▸ What you are asked to do
Could you swap "italic" for "underlined" and give the lines again, from the line holding "Given: Click the italic word 'Себе.'" through the end of the items, both ends included, changing nothing else and leaving out the pictures?

▸ Listed records
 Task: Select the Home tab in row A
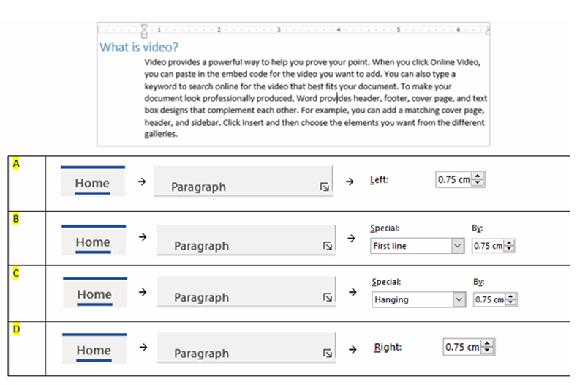(x=92, y=184)
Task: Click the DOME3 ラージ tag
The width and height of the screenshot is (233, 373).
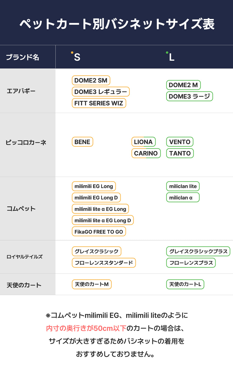Action: pyautogui.click(x=189, y=96)
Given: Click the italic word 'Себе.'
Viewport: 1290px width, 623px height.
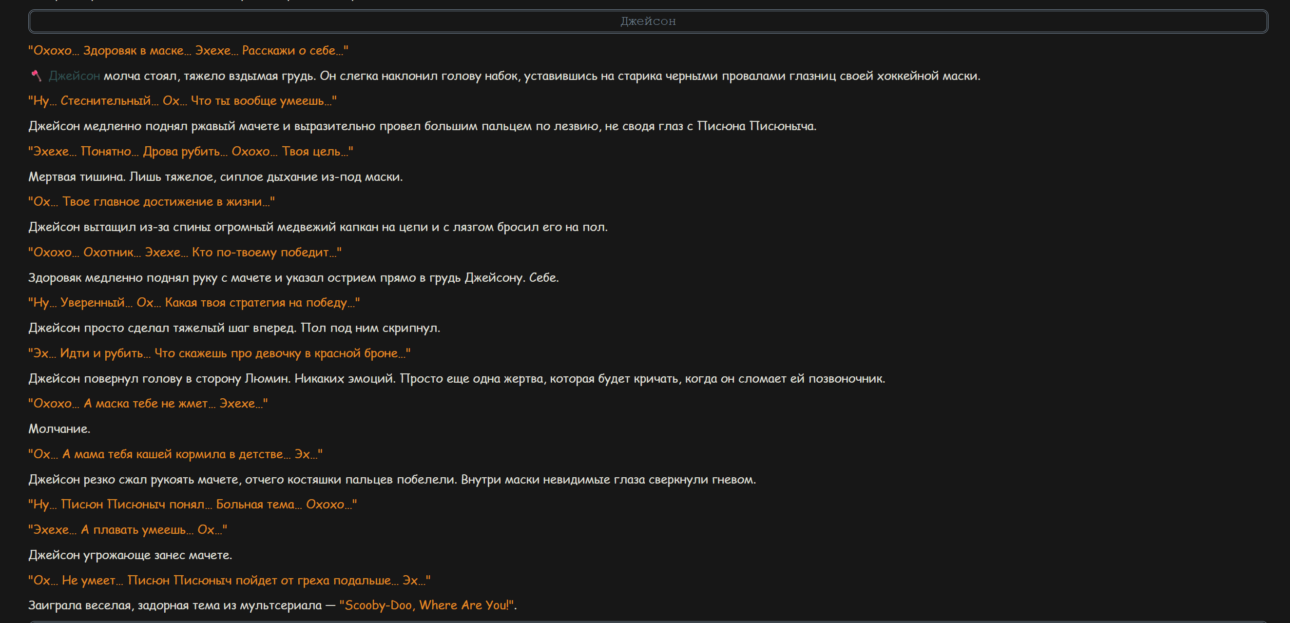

▸ Response to this exercise
Given: Click the underlined word 'Себе.'
Viewport: 1290px width, 623px height.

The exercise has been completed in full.